Train Deep Learning models with Ikomia
– 10 min read –
Today, Deep Learning algorithms represent one of the main research field in Computer Vision. Ikomia is a platform that aims to facilitate evaluation and sharing of Computer Vision algorithms. Thus it must provide ready to use Deep Learning models in its marketplace. Moreover, such algorithms are often composed by two independent parts: training and inference (forward pass). That’s why you may find two Ikomia plugins for the same algorithm in the marketplace. Currently there are more plugins providing Deep Learning model inference only.
In this post, we will describe how to train well-known Deep Learning models on your data with Ikomia plugins. We will focus on three application fields: classification, object detection and semantic segmentation. All plugins used in this tutorial are available in the public marketplace. Source codes are also available in our GitHub repository.

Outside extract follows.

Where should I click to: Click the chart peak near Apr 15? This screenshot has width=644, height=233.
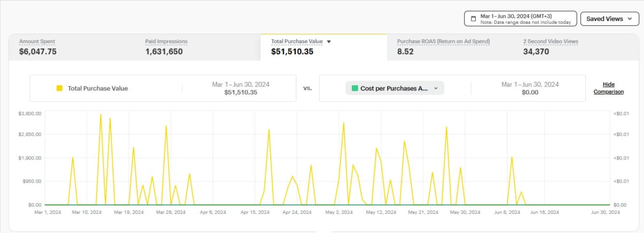[x=269, y=130]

Image classification is the task of identifying what image represents. So training process uses image datasets where image representations are know. As a result, classification algorithm does not need any additional annotations. As a convention, the file structure of the dataset is fixed. We follow the PyTorch structure: a root folder with train and val sub-folder. And at the last folder level, as many sub-folders as the number of classes:
Loading such dataset in Ikomia is easy. You just have to use the ‘Open Folder’ function from the main menu. Then you have the possibility to visualize contained image directly.
Firstly you have to select the Deep Learning model you want to train. If you did not install such algorithms yet, open the Ikomia marketplace and search for a classification model. Use the search bar with convenient keywords (ex: classification, train) to find it easily. Then you are able to pick your Deep Learning model from the Ikomia process library.
Secondly, each algorithm comes with its own set of hyper-parameters. And you will have to setup them correctly in the window that pops up when you select your algorithm. Parameters can also be modified in the information area of the Workflow Creator. For example, the ResNet parameters window looks like this:
After that, you should have a new workflow containing a single node. Training algorithms for classification require a Folder data type as unique input. So what we have to do now is to set the global input of our workflow (consult this post if you are not familiar with the Workflow Creator):
- add a new global input.
- select the Folder data type.
- select the root folder of the classification dataset in the project view.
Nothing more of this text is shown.